Gerald Luiz wrote: By large trucks you mean dual rear axle? The locking diff on those is the interdifferential lock..it does not lock the left to right diffs AFAIK. Anyway, I don't know of any manual lockers beyond the ARB that is widely available for our diffs. Gerald

Yes some of the larger dual axle trucks used a mechanical device to lock the two rear axles together, but there are some that used a cable to actually lock the diff, just like some of the other mechanical locks we have been talking about. I think that this is something we should all think about, any heavy truck-tractor mechanics out there with some manuals we could look at? Any body who has taken one of these apart? I know they exist, it is just finding somebody with some knowledge in this area...anything. Mark

Old landcruisers used a cable setup to lock the diffs. It is an open diff that gets locked. The newer ones use a solenoid to activate the device instead. By large trucks you mean dual rear axle? The locking diff on those is the interdifferential lock..it does not lock the left to right diffs AFAIK. Gerald

I took a look at the 97 and 86 Landcruiser diff lock schematics. They use a locking collar and a fork to move the collar.
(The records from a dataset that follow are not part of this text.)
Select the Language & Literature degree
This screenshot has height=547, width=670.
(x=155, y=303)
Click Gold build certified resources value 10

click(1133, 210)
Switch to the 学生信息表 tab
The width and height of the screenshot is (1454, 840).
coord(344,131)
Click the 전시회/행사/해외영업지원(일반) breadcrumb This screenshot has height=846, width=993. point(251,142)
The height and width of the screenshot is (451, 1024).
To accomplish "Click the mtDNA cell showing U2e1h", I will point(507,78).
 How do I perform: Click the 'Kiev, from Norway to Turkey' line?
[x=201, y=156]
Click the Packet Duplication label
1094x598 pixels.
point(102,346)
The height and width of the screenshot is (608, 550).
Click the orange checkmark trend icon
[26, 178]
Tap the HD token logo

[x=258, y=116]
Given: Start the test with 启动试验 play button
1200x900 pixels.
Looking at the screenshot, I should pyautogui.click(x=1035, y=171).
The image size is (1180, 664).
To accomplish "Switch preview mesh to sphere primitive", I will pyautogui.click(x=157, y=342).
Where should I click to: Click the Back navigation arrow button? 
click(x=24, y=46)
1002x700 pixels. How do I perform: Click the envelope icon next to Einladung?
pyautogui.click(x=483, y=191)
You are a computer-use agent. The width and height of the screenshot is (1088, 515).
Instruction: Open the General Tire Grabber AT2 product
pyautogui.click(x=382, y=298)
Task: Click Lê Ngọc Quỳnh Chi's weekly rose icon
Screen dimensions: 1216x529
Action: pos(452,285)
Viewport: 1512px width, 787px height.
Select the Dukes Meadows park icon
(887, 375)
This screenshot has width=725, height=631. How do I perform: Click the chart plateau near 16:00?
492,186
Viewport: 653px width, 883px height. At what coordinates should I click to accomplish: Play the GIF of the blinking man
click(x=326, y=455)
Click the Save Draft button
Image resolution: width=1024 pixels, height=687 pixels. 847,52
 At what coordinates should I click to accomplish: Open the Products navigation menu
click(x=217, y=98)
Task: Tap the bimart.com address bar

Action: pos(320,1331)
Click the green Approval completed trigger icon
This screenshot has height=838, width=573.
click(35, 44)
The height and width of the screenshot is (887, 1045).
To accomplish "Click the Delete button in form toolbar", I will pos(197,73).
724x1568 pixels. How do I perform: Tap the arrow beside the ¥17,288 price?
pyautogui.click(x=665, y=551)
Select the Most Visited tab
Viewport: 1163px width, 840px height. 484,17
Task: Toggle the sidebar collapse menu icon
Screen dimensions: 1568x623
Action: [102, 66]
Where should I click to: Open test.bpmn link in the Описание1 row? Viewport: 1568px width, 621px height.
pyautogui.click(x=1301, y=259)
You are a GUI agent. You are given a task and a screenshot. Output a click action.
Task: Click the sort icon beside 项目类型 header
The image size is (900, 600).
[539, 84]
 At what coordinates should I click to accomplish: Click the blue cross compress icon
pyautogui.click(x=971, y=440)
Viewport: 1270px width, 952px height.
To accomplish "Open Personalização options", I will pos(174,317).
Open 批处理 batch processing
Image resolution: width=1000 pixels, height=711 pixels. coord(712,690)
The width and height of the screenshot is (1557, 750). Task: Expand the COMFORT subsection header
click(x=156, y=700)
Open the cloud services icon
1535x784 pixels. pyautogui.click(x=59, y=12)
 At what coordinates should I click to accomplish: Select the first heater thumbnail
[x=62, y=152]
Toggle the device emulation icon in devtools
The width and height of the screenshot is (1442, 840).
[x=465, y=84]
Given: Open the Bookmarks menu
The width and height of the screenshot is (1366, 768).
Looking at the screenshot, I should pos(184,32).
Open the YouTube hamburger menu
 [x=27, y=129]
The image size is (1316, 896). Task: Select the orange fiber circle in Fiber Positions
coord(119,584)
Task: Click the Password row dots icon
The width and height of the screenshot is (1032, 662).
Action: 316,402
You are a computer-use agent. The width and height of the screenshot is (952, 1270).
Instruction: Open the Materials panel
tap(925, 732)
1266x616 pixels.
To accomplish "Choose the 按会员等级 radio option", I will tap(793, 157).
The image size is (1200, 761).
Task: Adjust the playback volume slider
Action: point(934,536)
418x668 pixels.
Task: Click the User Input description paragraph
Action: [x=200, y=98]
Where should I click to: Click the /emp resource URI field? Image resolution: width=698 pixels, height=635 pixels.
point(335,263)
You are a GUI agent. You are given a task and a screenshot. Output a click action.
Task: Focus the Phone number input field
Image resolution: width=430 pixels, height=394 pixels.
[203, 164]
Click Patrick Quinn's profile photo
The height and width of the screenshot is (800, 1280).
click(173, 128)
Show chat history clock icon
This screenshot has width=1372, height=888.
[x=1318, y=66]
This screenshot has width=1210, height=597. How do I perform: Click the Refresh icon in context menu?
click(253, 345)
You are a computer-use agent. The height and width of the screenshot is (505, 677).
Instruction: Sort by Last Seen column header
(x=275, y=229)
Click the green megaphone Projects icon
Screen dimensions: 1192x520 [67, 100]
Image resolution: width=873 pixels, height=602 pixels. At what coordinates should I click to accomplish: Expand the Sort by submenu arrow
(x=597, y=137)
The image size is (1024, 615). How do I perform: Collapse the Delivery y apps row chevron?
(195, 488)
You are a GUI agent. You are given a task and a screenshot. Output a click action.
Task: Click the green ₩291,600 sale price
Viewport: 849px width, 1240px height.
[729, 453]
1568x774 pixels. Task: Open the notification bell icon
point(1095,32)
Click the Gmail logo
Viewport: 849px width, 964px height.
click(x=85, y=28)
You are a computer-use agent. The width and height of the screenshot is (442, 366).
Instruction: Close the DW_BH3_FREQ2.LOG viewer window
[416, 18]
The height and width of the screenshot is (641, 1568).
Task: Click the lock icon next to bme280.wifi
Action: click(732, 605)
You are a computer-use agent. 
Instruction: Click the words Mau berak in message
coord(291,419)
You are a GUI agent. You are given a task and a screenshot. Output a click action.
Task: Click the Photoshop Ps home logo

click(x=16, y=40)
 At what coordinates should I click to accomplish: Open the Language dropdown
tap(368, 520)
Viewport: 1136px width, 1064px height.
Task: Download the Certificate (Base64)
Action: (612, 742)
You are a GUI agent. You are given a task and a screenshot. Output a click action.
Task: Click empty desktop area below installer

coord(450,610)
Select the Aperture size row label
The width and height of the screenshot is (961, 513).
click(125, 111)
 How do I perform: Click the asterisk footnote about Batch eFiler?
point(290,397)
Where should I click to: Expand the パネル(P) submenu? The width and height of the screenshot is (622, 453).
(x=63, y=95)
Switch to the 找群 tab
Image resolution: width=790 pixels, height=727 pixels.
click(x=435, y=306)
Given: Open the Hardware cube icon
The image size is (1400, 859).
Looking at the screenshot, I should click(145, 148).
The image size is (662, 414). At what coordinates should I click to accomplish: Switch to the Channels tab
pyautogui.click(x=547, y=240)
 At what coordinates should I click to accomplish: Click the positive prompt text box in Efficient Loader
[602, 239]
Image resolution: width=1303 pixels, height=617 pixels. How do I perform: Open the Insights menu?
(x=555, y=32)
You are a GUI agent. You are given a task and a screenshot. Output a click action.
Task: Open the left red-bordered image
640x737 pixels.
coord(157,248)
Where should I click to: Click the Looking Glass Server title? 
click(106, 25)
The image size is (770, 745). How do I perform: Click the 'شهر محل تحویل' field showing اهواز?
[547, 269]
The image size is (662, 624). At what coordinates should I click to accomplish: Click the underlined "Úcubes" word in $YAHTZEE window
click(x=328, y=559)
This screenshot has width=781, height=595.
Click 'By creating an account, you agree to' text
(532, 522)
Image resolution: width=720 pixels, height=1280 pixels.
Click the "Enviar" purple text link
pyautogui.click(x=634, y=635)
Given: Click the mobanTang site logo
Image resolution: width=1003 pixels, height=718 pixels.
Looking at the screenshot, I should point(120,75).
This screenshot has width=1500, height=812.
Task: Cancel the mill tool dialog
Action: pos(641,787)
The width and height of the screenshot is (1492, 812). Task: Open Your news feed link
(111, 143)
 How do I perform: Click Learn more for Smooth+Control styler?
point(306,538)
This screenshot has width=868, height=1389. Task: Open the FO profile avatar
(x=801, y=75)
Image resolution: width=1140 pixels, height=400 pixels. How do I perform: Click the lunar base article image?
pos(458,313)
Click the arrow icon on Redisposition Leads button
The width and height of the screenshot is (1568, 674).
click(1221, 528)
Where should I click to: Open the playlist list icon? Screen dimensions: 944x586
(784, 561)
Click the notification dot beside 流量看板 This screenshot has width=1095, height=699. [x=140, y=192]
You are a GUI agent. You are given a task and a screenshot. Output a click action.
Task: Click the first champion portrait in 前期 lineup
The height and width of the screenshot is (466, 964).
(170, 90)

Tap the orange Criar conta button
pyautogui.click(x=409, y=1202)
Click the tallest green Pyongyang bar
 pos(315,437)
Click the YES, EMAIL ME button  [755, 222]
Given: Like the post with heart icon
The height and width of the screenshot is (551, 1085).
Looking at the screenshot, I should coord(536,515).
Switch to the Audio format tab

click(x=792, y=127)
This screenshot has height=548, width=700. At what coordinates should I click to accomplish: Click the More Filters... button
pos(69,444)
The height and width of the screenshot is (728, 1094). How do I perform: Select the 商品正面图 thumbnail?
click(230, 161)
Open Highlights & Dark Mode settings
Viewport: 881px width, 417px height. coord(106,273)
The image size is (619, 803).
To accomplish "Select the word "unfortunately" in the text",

This appears slightly external to the diff on the straight axle.

The John Deere uses a similar method but the fork and collars are internal.

John Deere models:655,755,855,650,750,850,950,1050,1250,1450,1650 2155,2355,4045T,6068T

New Holland: 4635,4835,5635,6635,7635,L60,L65,L75,L85,L95

I called a few places, said that there is not enough space in the Dana diff to put a locking cam or collars as the big tractors that have huge diffs. The carriers also will not be simple to set up.

I was reading my brothers Rover Magazine yesterday and came upon an add for Great Basin Rovers in South Salt Lake City, Utah. Their phone number is (801) 486-5049. They say they are differential specialists. They sell KAM Diffs from the UK and Jack McNamara diffs from Australia. They both claim to be full hypoid-vacuum Locking differentials. They say their much stronger than standard rover diffs and come in two different axle diameters and 9 gear ratios. Vacuum actuated, no air compressor. I have no idea how they work but I hear that they are really good. I doubt they will ever make HUMMER diffs, but it might give someone here an idea of how to go about making some. Instead of the tractor diffs. Tim Stinson

There are 4 basic types of differentials to discuss:

1. Convential or Open - This allows good differential at the cost of traction. The torque is supplied to the side with the least resistance or traction.

2. Limited Slip - Torque is supplied to both axles through clutches or friction cones which allow some slippage. The limited slip will act like a locker until enough torque is applied to break the grip of the clutch or cone. A fresh limited slip in the front will cause steering loss in many situations. Since the HUMMER is a full time 4WD, the clutches or cones will wear constantly on hard surfaces, reducing the useful like substantially.

3. Locking Differential or Lockers - The purest form of a locker is called a "spool" where both axle sides are driven at the same RPM. The ARB Air Locker works like a spool except you can decide when you want it "spooled" and when you want it "open". The Detroit Locker and Lockright (there are probably others) allow some differential but will not allow one wheel to turn slower than the other. All locker schemes wiil drive both sides of the axles equally.

4. Zexel Torsen - This differential is an interesting cross between an open and locked differential. When both tires have approximately equal traction (within 3.6:1), you will have a differential that can distribute torque to both tires equally or unequally. To use a simplified example of 3:1 ratio, if you input 400 lbs of torque, the torque can be split 100 lbs to one side and 300 lbs to the other with no wheel spin. Beyond this point, brake/throttle modulation will retain that ratio. The resistance of the brakes will simulate traction on both sides, but the cost is torque and horsepower on the ground.

Life is a compromise. The Zexel Torsen is a good compromise for most situations and for most HUMMER drivers. There have been times that I knew a certain obstacle would be easier with a mechanical or Air Locker, but I can't think of an obstacle that stopped me because I didn't have it.